Damiano Cima (Nippo – Fantini – Faizané), 7: Una vittoria che può svoltare una carriera. In fuga ad ogni occasione per tutta la durata del Giro, il corridore bresciano riesce a centrare il primo successo in carriera in un GT nel modo in cui tutti gli specialisti delle fughe in fondo in fondo sognano: anticipando il gruppo di pochi millimetri. La vittoria di Santa Maria di Sala, arrivata grazie a un colpo di reni che gli permette di anticipare di pochi centrimetri Pascal Ackermann, autore di una lunga volata, è stato uno dei momenti più belli della stagione per gli appassionati italiani.

Davide Cimolai (Israel Cycling Academy), 6,5: La sua migliore stagione per numeri di successi (4). Ai trionfi, poi, si vanno ad aggiungere sei top ten al Giro d’Italia, dove per la prima volta mostra la giusta regolarità per poter competere con i migliori velocisti al mondo. Tanti ottimi piazzamenti in una stagione il cui unico neo è rappresentato proprio dall’assenza di acuti importanti.

Valerio Conti (UAE Team Emirates), 7:  Stagione dalle due facce quella del corridore laziale. Tuttavia, nella prima parte del 2019 riesce a mettere in mostra tutte le sue qualità, guadagnandosi un voto alto in pagella, grazie alla prestazione di Vuelta a San Juan, Giro di Turchia e soprattutto Giro d’Italia, dove si rende protagonista indossando per ben cinque giorni la maglia rosa simbolo del primato. Va peggio alla Vuelta, dove non riesce quasi mai a rendersi protagonista, ma quando possibile non esita a mettersi a disposizione del compagno Tadej Pogacar, terzo a Madrid.

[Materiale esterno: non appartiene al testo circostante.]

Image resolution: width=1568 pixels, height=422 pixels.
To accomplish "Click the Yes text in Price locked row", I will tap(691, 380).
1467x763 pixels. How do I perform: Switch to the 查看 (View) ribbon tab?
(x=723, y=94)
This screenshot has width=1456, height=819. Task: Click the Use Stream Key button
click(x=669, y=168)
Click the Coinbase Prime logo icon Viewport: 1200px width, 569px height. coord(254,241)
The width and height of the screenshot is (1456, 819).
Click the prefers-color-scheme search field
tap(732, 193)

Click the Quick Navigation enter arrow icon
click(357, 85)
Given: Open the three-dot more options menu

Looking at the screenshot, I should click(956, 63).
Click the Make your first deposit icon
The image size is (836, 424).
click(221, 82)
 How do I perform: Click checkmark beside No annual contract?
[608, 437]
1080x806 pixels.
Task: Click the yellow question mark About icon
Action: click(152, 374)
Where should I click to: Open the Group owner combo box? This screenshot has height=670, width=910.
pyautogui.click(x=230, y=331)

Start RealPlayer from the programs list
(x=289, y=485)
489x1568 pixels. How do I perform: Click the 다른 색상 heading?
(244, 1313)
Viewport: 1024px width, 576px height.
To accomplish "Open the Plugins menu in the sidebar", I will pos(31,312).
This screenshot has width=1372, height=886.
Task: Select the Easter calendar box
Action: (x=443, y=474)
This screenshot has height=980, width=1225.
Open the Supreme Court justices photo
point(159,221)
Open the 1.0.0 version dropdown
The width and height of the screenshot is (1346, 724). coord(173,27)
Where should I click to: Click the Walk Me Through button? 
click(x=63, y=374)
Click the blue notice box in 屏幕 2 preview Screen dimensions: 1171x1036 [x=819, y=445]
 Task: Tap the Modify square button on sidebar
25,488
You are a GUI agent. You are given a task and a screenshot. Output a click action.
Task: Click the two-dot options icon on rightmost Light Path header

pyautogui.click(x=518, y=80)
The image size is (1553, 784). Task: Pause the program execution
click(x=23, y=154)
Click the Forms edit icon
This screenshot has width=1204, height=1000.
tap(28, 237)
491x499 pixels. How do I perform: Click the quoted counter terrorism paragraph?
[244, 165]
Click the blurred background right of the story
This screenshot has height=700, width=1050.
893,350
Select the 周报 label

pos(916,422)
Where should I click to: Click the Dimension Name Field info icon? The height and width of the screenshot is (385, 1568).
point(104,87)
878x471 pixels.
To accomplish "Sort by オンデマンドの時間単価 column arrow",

Bryan Coquard (Vital Concept – B&B Hotels), 6: Tante vittorie, ma poche di rilievo. Gli otto successi stagionali del velocista francese arrivano infatti tutte in corse di secondo piano. Vince da febbraio ad agosto, quindi la competitività è elevata per gran parte della stagione, ma il tanto atteso salto di qualità non è arrivato nemmeno quest’anno.

Magnus Cort Nielsen (Astana), 5: Stagione deludente per il danese, soprattutto viste le premesse del 2018. Vince una tappa alla Parigi-Nizza, poi scompare dopo una campagna di primavera disastrosa e un anonimo Tour de France e compare nelle cronache solo a fine agosto per l’annuncio del suo passaggio alla EF nel 2020. Non va meglio nemmeno il finale di stagione, condizionato anche dai postumi di una frattura alla mano rimediata proprio alla Grande Boucle.

Benoit Cosnefroy (Ag2r), 7: Vince tanto, sempre in Francia. I suoi risultati stagionali sono però importanti sopratutto in ottica futura, dove si candida a essere uno dei principali protagonisti delle corse di un giorno dei prossimi anni. Del resto l’ex iridato U23 già quest’anno ha chiuso in dodicesima posizione la Freccia Vallone, in settima la Bretagne Classic e ha ottenuto buoni risultati anche nelle classiche canadesi di settembre.

Rui Costa, (UAE Team Emirats), 5: Continua il lento declino dell’ex campione del mondo. Per la seconda stagione di fila il corridore della UAE Emirates non riesce a centrare successi ed è protagonista di una stagione anonima. Del suo 2019 si salvano (a voler essere generosi) la top 10 alla Tirreno-Adriatico, la top 10 ai mondiali e praticamente null’altro.

Stephen Cummings, (Dimension Data), 5: La stagione del ritiro è avara di soddisfazioni per il corridore britannico. L’uomo della Dimension Data non riesce a ottenere nessun risultato di rilievo nel 2019, con l’unica eccezione del terzo posto nei campionati nazionali britannici a cronometro, che sono il suo unico podio stagionale. Il resto della stagione è un lungo trascinarsi verso la fine della carriera, che si conclude amaramente con la frattura di quattro vertebre in seguito a una caduta nella quinta tappa del Tour of Britain.